El vacío de no saber
Ver la incertidumbre como una oportunidad nos da una libertad radical para elegir que pone en duda nuestra identidad, si no sabemos nada con certeza cómo podemos saber qué queremos realmente.
Toda mi vida tuve la sensación de no saber qué es lo que realmente quería, qué cosas me gustaban, qué cosas había elegido por mí misma y no por condicionamientos externos. Esta sensación siempre venía de la mano de otra muy parecida: un vacío. Una sensación de incompletitud que me dejaba siempre con un sentimiento de frustración que no entendía bien de dónde venía pero que generaba una actitud de crítica constante,
hacia mí misma y hacia los demás.
Ese vacío y frustración me hacían ser una persona con una actitud de queja constante, denuncia y disconformidad hacia todo. Esa sensación de no saber qué quería me convertía en alguien buscando algo constantemente. A la vez era una persona con un discurso de certeza sobre mí misma que limitaba todos los aspectos de mi vida: “yo soy así, yo soy asa, yo hago tal, yo hago cual, yo creo que, yo pienso que, yo, yo yo”… muchas afirmaciones, muchas “verdades”, pocas preguntas.
Todo lo aprendido sobre el pensamiento crítico en los libros, pocas veces se me ocurrió aplicarlo al pensamiento sobre mi identidad, mi vida y mis deseos. En parte, porque creía que cuando ponemos en duda nuestros supuestos y creencias más firmes no podemos estar seguros de qué es lo que genuinamente deseamos. ¿Cómo saberlo si no sabemos quiénes somos, cómo somos?
Durante muchos años me aferré a buscar ser la mejor en todo lo que hacía porque era lo que creía que me iba a completar. Pero nunca era suficiente, aprender cosas nuevas, tener logros, cumplir objetivos, mejorar… nada hacía desaparecer el vacío interno. Entonces trataba de llenarlo con otras cosas, la comida, la relación de pareja, las amistades, la formación profesional. Y así todo comenzó a pasar por “tapar” lo interno y “arreglar” el entorno, todo podía mejorar, todos tenían que mejorar y yo daba toda mi energía para lograrlo.

* [EJERCICIO PLANTEADO] Según el texto sobre el vacío de no saber, ¿con qué cosas se intentaba llenar el vacío interno? Estos datos provienen de otra fuente.

Entradas guardadas
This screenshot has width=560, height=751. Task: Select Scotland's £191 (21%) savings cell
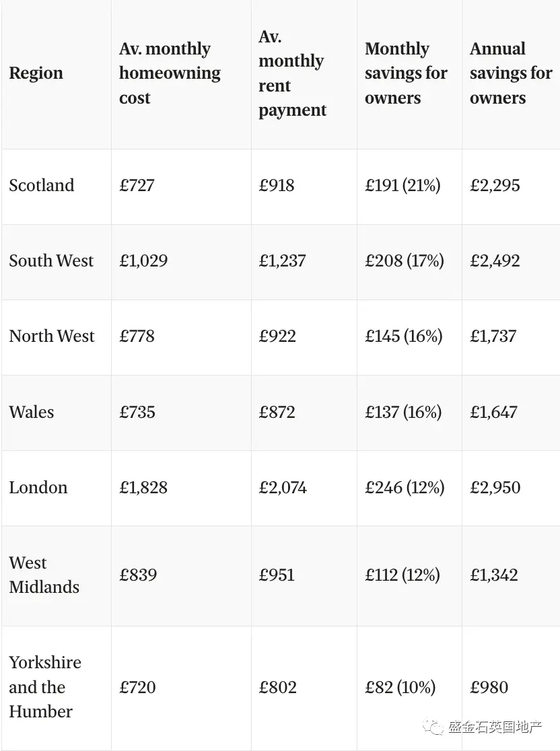click(x=403, y=185)
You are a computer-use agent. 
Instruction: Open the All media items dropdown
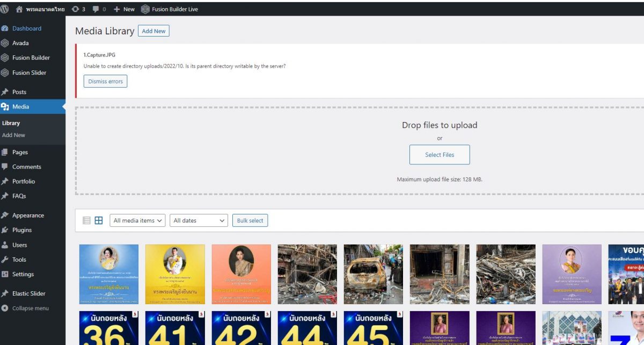[138, 220]
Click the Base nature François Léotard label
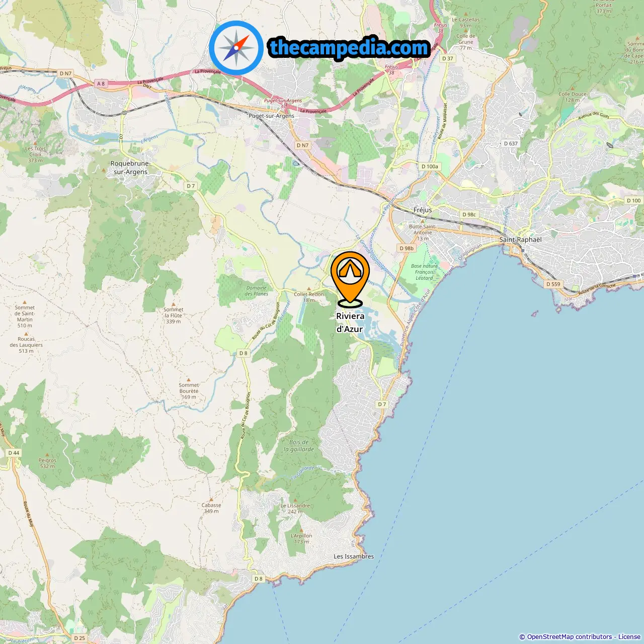This screenshot has height=644, width=644. pos(424,272)
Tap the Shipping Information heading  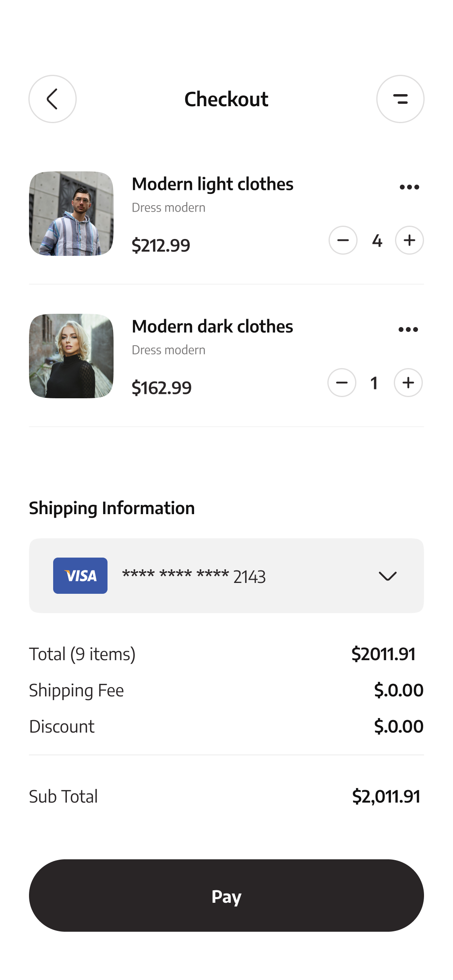(112, 509)
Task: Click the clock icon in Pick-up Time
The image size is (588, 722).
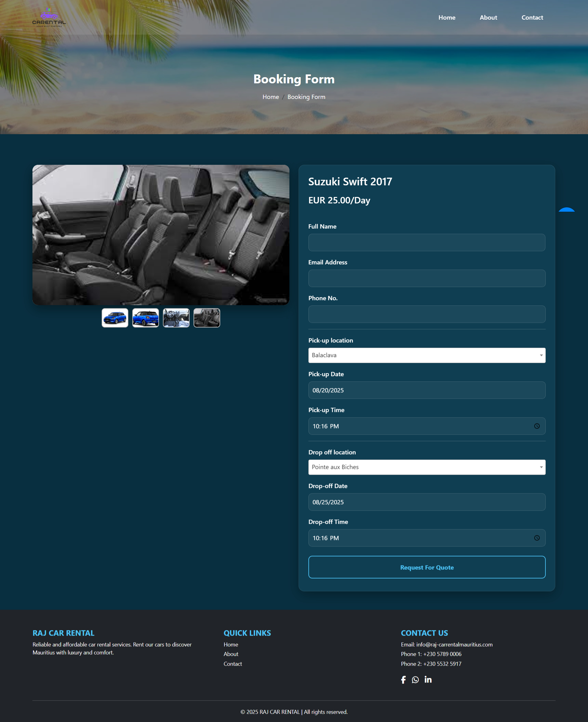Action: coord(538,426)
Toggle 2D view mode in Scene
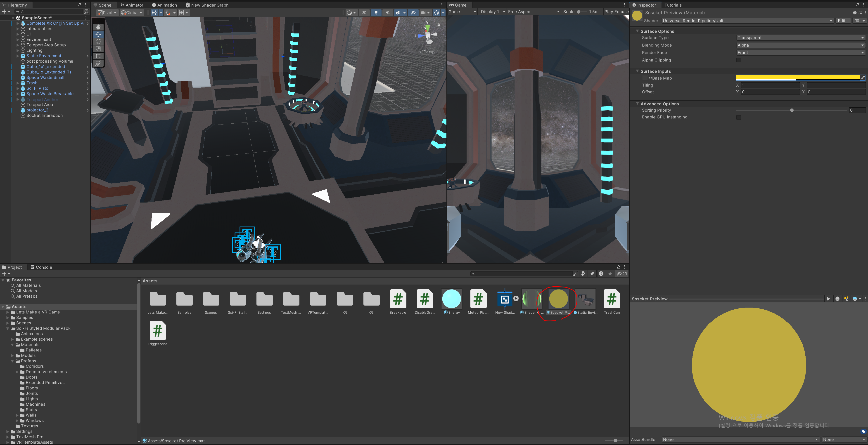This screenshot has width=868, height=445. [364, 12]
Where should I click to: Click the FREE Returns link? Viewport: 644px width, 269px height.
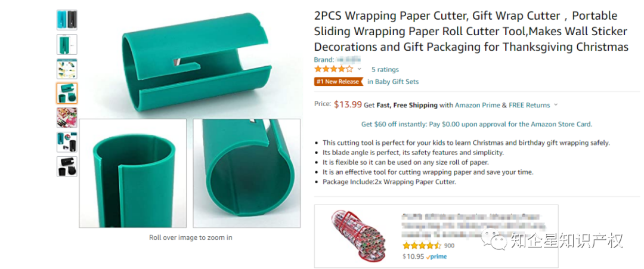tap(529, 105)
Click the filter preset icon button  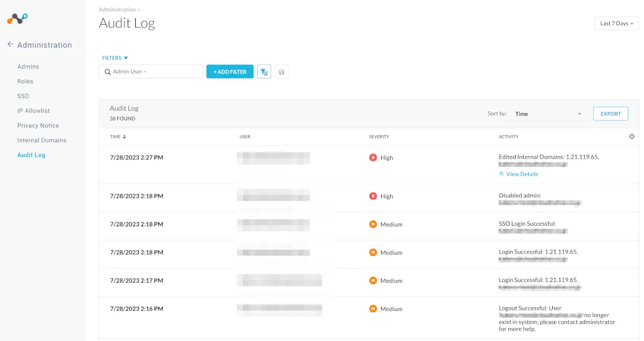[x=264, y=72]
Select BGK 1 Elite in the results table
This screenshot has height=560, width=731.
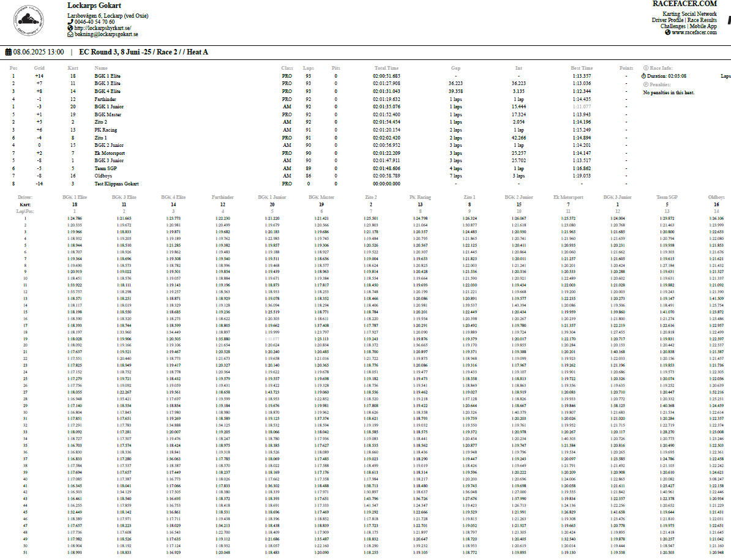(x=107, y=76)
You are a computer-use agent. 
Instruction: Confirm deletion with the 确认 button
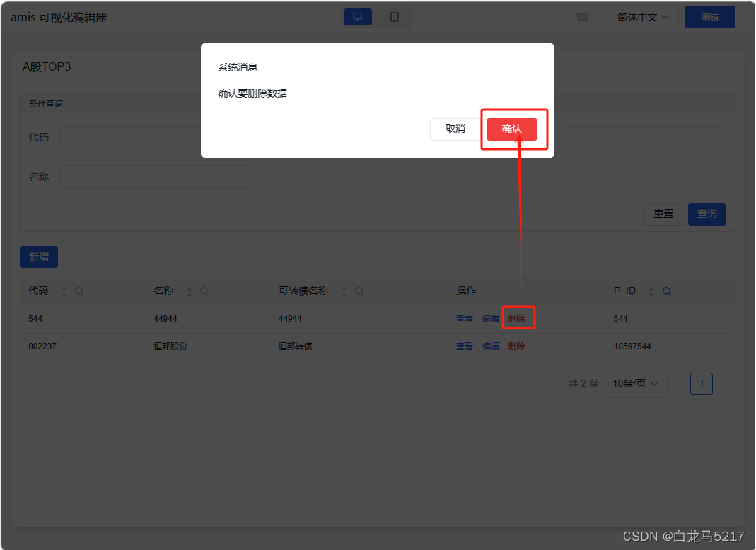pyautogui.click(x=513, y=129)
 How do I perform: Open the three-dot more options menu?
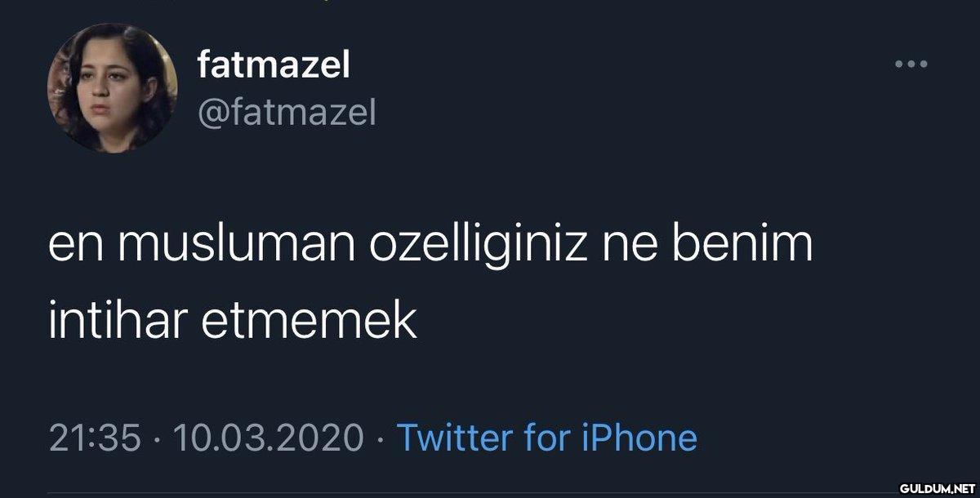click(x=911, y=64)
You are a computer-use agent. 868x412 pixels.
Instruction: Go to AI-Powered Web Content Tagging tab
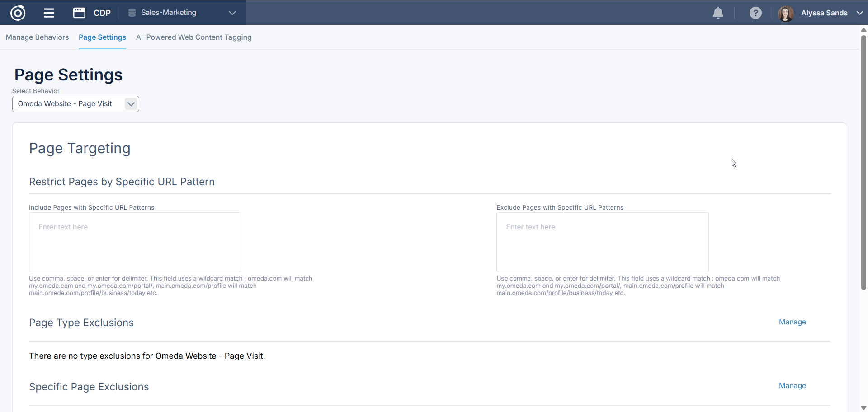coord(193,37)
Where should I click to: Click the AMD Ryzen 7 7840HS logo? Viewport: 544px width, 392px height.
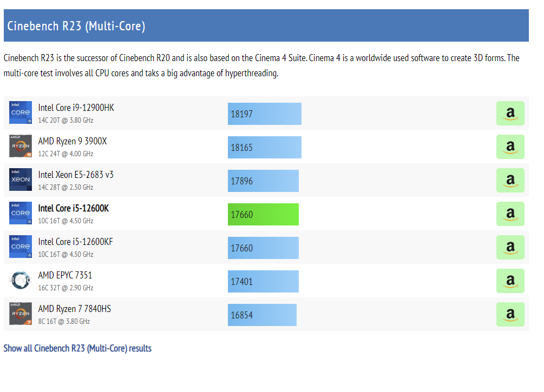21,314
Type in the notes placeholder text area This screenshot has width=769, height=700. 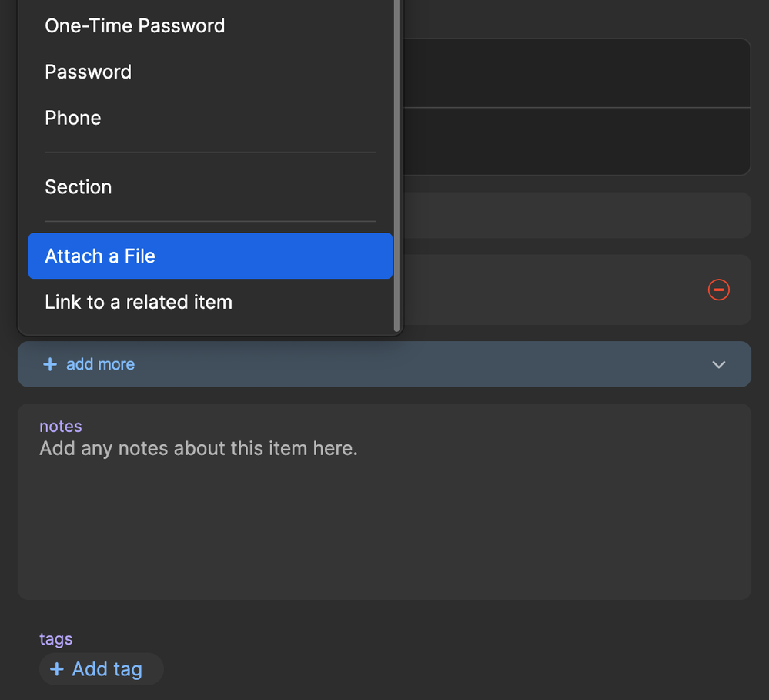[x=199, y=449]

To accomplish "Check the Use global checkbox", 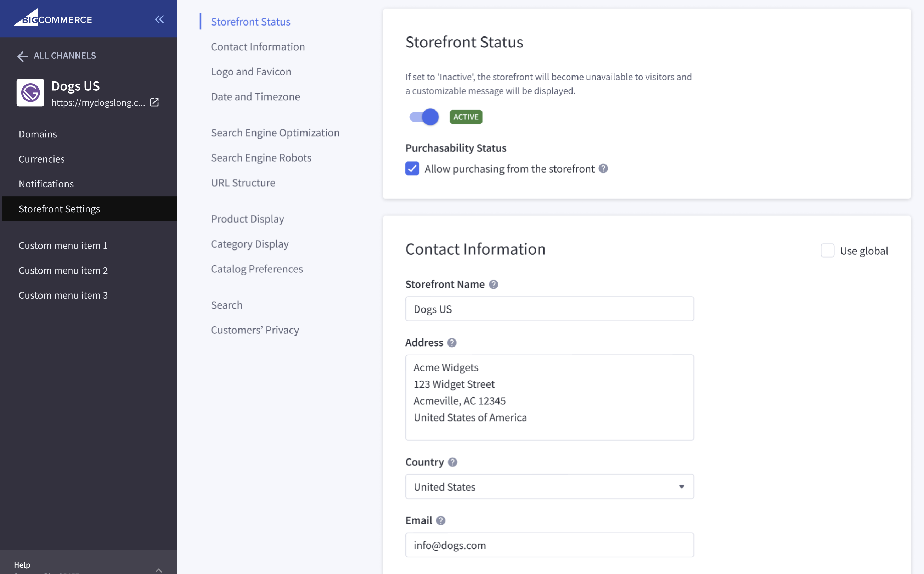I will pos(828,251).
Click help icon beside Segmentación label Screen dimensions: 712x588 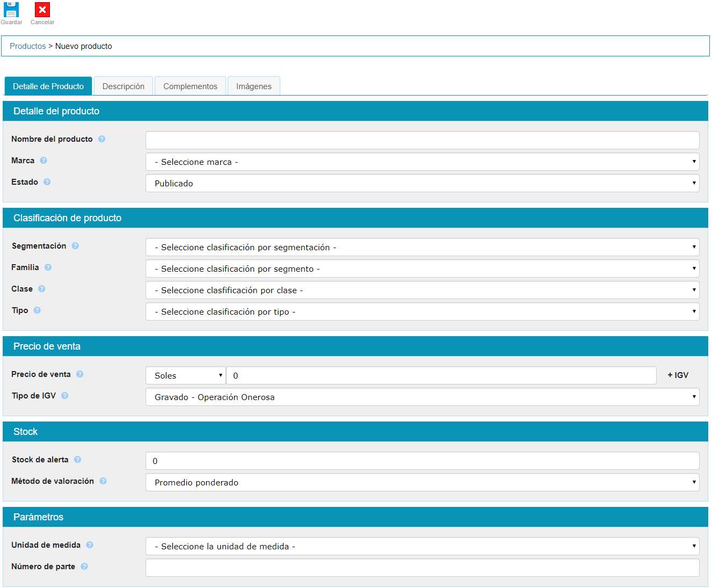click(x=75, y=246)
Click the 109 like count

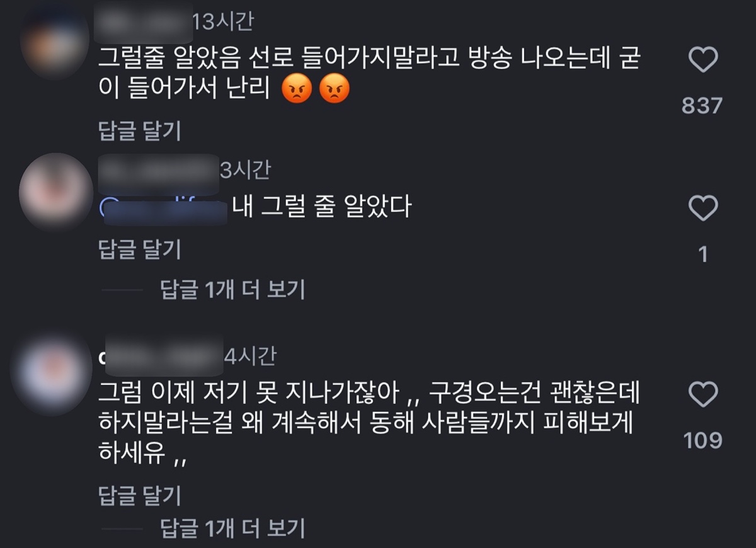[703, 440]
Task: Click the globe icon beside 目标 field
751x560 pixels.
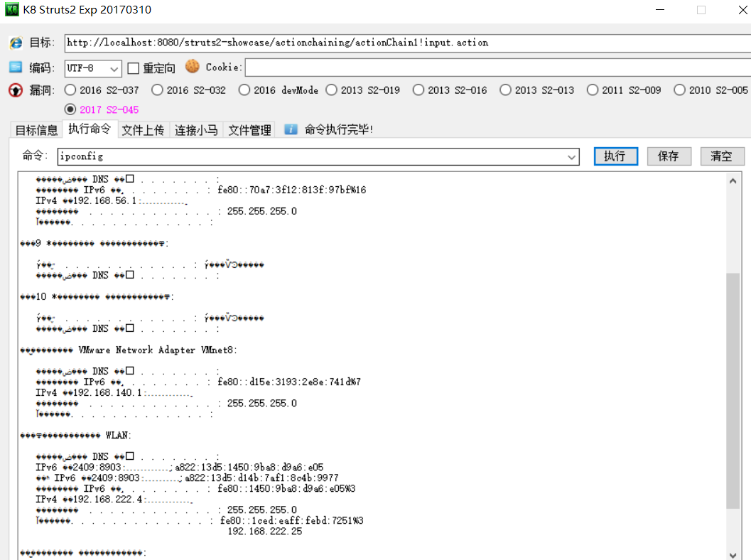Action: pyautogui.click(x=16, y=43)

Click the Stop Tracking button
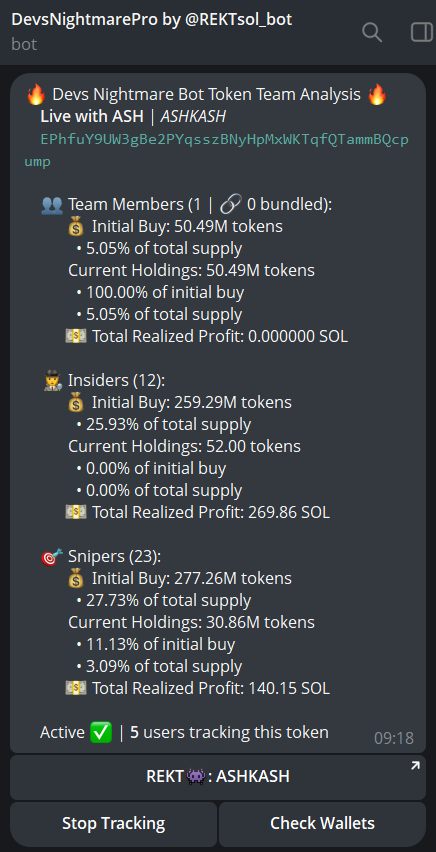(114, 824)
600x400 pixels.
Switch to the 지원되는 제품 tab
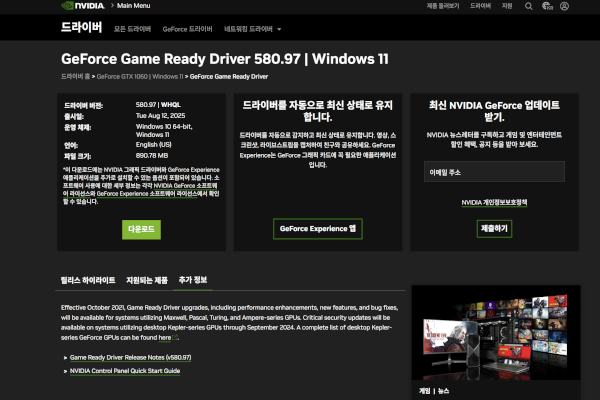pos(146,279)
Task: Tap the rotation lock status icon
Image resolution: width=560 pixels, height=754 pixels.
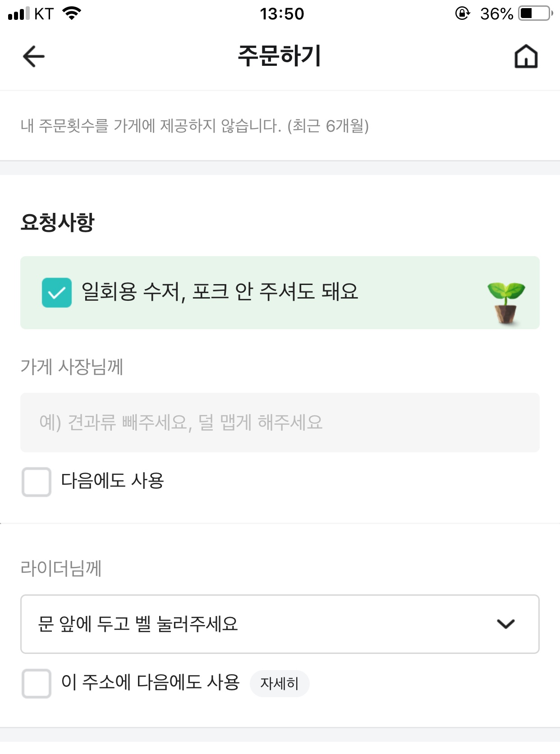Action: [462, 14]
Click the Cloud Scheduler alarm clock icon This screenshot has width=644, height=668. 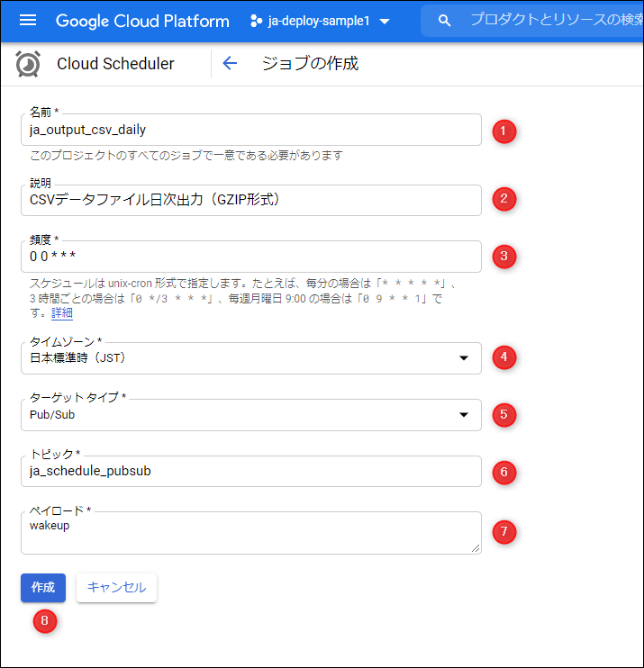28,64
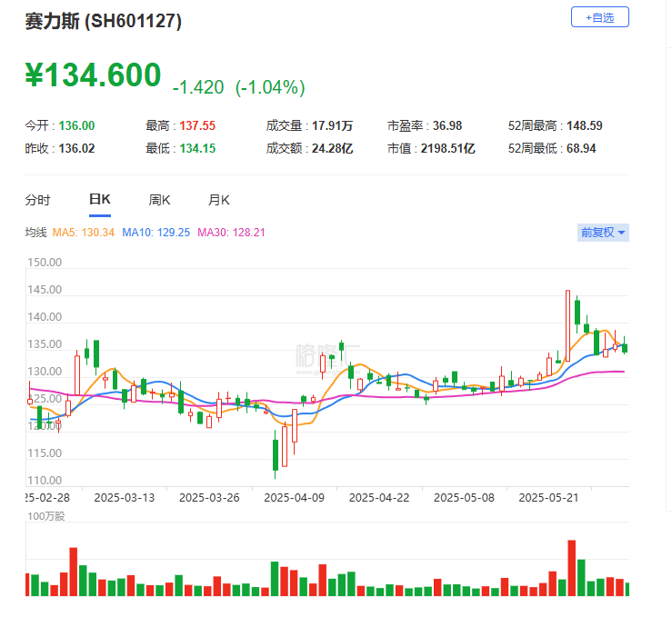
Task: Switch to the 月K monthly chart tab
Action: pyautogui.click(x=218, y=200)
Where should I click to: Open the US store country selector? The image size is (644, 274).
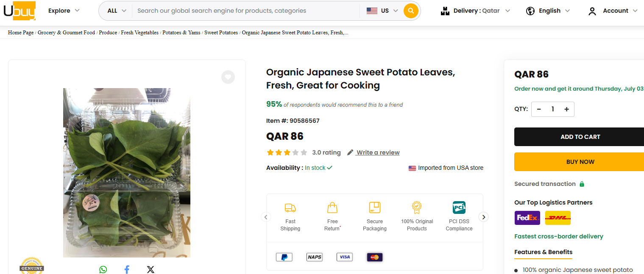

* [SOLUCIÓN DEL PROBLEMA] Con la comida, la relación de pareja, las amistades y la formación profesional.